__Directions for this task__: Among the lines below, restate word for word only those from the line with "The image size is (1242, 662)." through the line with "Task: Click the RAZER RIPSAW HD device label", with both end lines kept.

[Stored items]
BEGIN

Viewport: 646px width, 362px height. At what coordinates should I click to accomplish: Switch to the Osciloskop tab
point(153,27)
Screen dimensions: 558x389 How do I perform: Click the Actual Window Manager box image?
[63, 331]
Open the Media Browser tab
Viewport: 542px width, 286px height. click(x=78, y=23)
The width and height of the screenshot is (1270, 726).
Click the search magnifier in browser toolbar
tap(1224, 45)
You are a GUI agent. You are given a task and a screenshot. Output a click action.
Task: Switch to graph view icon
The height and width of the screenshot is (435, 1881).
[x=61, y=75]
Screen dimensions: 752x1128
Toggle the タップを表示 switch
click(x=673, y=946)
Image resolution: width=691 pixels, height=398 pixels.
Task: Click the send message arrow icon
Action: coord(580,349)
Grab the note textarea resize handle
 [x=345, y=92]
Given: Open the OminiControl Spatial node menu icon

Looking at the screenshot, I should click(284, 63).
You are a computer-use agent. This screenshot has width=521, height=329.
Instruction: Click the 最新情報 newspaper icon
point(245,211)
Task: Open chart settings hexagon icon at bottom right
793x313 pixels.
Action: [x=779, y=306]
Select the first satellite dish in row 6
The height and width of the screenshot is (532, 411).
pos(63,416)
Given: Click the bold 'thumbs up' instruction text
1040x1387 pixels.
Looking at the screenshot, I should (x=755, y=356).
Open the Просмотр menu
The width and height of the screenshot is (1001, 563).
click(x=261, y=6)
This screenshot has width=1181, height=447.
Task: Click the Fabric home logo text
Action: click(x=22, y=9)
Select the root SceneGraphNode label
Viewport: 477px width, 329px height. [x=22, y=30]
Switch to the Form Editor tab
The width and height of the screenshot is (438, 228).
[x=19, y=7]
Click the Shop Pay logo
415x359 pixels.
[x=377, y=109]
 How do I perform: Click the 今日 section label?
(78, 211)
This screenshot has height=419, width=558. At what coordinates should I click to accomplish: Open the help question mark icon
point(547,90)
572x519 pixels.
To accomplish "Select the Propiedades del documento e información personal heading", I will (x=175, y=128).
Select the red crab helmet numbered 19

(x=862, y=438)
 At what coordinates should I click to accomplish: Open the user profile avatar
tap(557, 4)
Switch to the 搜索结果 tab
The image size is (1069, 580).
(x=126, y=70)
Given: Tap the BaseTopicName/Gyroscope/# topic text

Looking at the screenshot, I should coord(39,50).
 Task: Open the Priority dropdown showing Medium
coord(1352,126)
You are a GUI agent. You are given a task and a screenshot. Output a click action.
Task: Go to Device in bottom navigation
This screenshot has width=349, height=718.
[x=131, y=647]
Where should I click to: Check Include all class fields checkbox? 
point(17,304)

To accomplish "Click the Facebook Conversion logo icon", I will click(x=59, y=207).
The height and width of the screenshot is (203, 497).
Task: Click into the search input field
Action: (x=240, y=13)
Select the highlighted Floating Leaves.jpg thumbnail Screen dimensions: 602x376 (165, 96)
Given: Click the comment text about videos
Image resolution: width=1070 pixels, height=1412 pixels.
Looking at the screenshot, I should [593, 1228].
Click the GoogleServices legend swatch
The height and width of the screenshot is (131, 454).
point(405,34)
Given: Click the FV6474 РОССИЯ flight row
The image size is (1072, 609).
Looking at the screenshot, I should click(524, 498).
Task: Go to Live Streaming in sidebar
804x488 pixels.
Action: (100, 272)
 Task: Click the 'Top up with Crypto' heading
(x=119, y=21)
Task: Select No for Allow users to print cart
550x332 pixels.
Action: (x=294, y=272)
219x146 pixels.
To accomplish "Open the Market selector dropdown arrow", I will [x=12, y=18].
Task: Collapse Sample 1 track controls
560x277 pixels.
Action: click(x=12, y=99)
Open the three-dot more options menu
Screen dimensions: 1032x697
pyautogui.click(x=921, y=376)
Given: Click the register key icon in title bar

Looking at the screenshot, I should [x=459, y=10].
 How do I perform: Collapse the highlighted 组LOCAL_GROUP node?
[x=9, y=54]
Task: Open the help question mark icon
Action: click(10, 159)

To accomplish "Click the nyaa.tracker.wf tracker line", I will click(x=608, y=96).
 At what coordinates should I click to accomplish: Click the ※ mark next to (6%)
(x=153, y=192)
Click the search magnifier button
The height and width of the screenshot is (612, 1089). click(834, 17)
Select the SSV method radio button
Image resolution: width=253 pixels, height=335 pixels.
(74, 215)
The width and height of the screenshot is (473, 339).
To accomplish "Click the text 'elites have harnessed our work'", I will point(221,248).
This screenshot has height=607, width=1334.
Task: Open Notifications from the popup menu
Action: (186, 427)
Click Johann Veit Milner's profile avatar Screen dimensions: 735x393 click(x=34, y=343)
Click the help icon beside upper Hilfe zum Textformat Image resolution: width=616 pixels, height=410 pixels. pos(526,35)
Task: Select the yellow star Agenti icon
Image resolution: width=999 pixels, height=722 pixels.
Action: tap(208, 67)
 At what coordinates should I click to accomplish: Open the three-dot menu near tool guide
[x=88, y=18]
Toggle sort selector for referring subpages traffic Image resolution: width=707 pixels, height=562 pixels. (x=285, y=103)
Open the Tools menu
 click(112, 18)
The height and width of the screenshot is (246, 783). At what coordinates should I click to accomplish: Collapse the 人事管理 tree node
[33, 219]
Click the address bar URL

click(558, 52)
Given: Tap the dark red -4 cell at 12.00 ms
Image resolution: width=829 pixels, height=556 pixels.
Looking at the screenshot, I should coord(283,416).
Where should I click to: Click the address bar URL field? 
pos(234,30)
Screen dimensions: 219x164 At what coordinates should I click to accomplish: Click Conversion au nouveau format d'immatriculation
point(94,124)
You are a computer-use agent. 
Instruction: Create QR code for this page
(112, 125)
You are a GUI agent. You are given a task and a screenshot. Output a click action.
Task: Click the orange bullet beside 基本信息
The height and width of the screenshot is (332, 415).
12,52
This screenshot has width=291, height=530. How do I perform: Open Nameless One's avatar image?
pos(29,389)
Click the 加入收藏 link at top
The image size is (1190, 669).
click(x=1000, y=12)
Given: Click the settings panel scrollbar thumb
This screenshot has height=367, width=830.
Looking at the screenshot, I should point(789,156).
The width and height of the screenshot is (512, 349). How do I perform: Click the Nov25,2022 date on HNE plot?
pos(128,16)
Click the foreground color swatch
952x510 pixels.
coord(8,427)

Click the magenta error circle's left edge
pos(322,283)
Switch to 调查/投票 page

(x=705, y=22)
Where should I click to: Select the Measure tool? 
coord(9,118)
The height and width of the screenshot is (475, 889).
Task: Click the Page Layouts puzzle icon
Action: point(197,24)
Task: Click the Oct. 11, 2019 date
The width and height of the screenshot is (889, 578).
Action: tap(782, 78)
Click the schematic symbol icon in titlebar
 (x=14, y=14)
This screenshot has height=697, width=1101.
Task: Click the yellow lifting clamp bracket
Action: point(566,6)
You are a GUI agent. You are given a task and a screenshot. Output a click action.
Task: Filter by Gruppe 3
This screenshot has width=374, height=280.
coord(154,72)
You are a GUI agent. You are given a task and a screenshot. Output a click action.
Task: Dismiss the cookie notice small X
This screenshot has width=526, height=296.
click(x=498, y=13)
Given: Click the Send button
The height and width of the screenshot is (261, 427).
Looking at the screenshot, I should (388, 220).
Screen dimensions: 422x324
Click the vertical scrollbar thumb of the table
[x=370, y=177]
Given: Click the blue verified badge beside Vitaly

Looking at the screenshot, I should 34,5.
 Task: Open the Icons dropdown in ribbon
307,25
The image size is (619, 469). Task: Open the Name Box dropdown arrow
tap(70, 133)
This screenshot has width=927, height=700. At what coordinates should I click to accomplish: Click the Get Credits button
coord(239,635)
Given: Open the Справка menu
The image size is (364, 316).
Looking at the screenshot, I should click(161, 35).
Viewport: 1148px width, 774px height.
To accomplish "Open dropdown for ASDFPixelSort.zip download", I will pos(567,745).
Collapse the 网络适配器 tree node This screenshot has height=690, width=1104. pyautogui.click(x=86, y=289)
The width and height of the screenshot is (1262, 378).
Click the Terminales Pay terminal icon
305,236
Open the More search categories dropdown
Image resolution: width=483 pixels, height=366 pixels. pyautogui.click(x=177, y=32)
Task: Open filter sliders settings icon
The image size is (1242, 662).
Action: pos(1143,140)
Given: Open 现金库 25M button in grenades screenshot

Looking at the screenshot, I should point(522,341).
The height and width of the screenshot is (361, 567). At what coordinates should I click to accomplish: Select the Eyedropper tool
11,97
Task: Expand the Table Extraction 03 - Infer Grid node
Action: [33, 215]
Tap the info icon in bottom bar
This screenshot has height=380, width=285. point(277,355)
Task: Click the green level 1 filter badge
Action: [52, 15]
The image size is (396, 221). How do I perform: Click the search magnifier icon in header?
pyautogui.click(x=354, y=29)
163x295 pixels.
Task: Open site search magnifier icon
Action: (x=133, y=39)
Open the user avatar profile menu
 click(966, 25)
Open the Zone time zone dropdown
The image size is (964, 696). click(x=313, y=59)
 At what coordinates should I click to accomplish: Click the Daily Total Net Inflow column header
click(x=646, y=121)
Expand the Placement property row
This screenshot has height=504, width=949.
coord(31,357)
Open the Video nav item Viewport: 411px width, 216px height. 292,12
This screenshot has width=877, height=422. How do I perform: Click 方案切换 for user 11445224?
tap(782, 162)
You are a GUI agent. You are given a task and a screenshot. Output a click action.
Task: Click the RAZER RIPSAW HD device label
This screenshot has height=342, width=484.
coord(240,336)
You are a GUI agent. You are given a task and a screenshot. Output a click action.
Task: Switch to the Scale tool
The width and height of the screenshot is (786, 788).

END

__Task answer__:
The image size is (1242, 662).
Action: pos(1143,140)
Given: Open 现金库 25M button in grenades screenshot

Looking at the screenshot, I should point(522,341).
The height and width of the screenshot is (361, 567). At what coordinates should I click to accomplish: Select the Eyedropper tool
11,97
Task: Expand the Table Extraction 03 - Infer Grid node
Action: [33, 215]
Tap the info icon in bottom bar
This screenshot has height=380, width=285. point(277,355)
Task: Click the green level 1 filter badge
Action: [52, 15]
The image size is (396, 221). How do I perform: Click the search magnifier icon in header?
pyautogui.click(x=354, y=29)
163x295 pixels.
Task: Open site search magnifier icon
Action: (x=133, y=39)
Open the user avatar profile menu
 click(966, 25)
Open the Zone time zone dropdown
The image size is (964, 696). click(x=313, y=59)
 At what coordinates should I click to accomplish: Click the Daily Total Net Inflow column header
click(x=646, y=121)
Expand the Placement property row
This screenshot has height=504, width=949.
coord(31,357)
Open the Video nav item Viewport: 411px width, 216px height. 292,12
This screenshot has width=877, height=422. How do I perform: Click 方案切换 for user 11445224?
tap(782, 162)
You are a GUI agent. You are given a task and a screenshot. Output a click action.
Task: Click the RAZER RIPSAW HD device label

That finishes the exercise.